You seem to immediately lay claim to any woman who responds to you -- and then are overly disappointed when these newbie "relationships" fizzle quickly. You seem genuinely shocked and puzzled as to why.
First, I'd suggest you stop trying to date any women you meet at out of town, random events. There is NO potential in asking out these women...so don't bother.
Get involved in something - anything •where you live• and let these relationships develop naturally over time.
You seem to take any friendliness as interest -- and quickly ask the women out -- sometimes they say yes -- and sometimes they don't even open that door -- and try to politely turn you down, by using tried and true excuses.
You seem to want a relationship SO much that you're reading way too much into these encounters.
They're at best mild flirtations -- and the majority of these women don't want them to go any further ... but you pursue them hard -- so some do accept a 1st date -- but rarely does that lead to a second date.
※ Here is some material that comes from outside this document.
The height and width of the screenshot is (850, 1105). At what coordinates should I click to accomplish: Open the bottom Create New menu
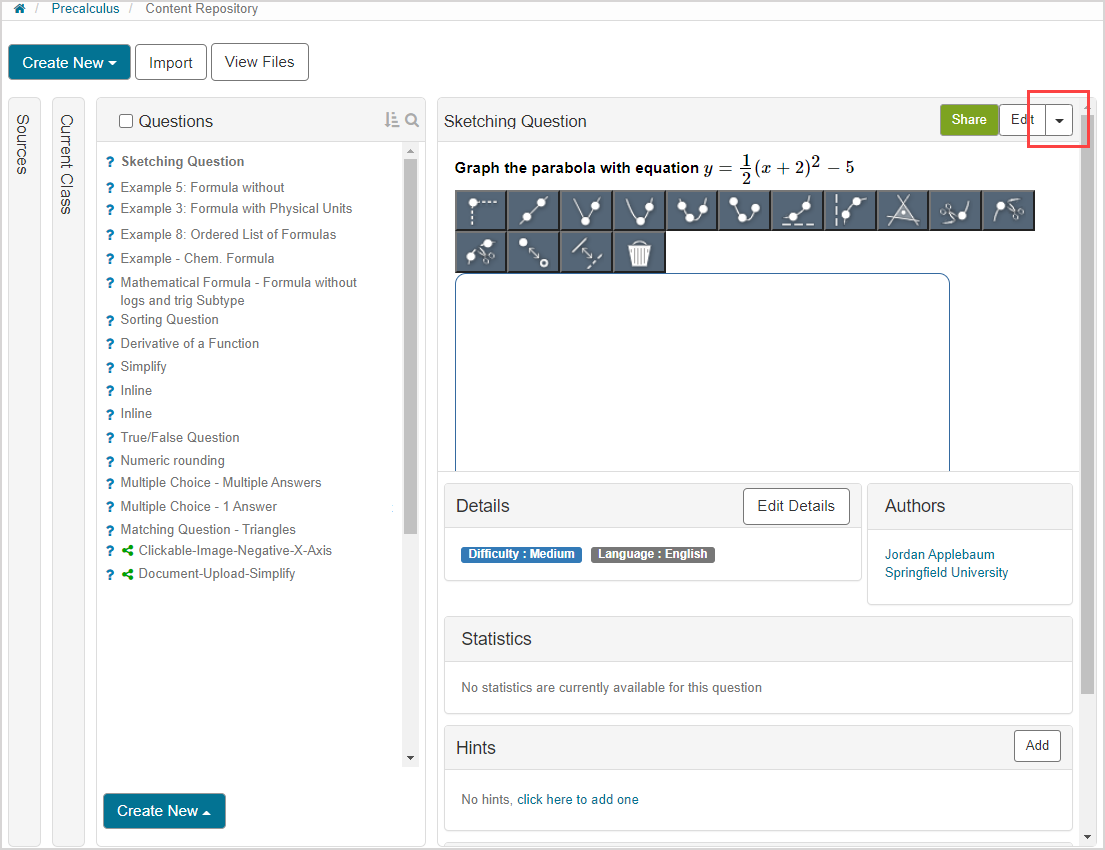(x=164, y=811)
You need to put yourself into situations where you will meet and get to know women over time, in a natural way. Volunteer somewhere or join a gym, hiking club, book club, cooking classes etc. ANY activity that is ongoing that would afford you the chance to just relax -- and let things happen naturally without you pushing so hard.
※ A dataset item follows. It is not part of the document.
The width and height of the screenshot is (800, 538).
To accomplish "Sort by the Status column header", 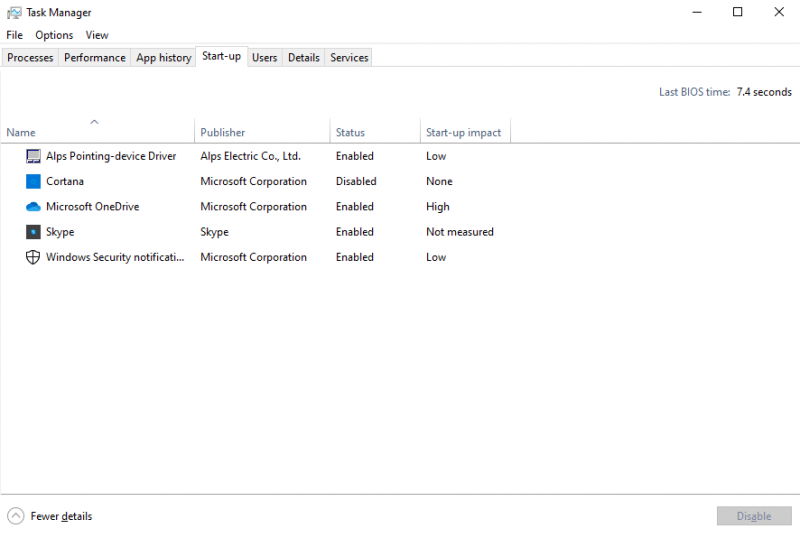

It would appear that your anxiousness to date somebody screams needy -- and is turning these women off.
When men behave anxiously like you do -- instantly asking them out -- and pursuing them hard for more dates -- it scares people off. It's too much too soon.
It's as with many things in life -- you need to stop having any expectations -- and just live your life. The universe can and will bring someone into your life -- when you're ready.
At this point, you come across as someone who is pursuing too hard -- too quickly. And I'd bet when you do get a date -- you're talking too much about other things you'd enjoy doing with them in the future -- mentioning other places you'd enjoy taking them too, on future dates etc. This scares people a lot!
Most women like to get to know someone for awhile before they date them. When a man they just meet -- instantly asks them out -- they know it's only based on physicality and not for any deeper reason.
You sound like someone who has been successful in life -- and who is used to getting what he wants by working hard. But in dating -- you can't just order up interest and force someone into wanting to be in a relationship with you -- just b/c you think you're doing all the "right" things.
You give yourself away so easily to anyone who shows you any friendliness ...play harder to get!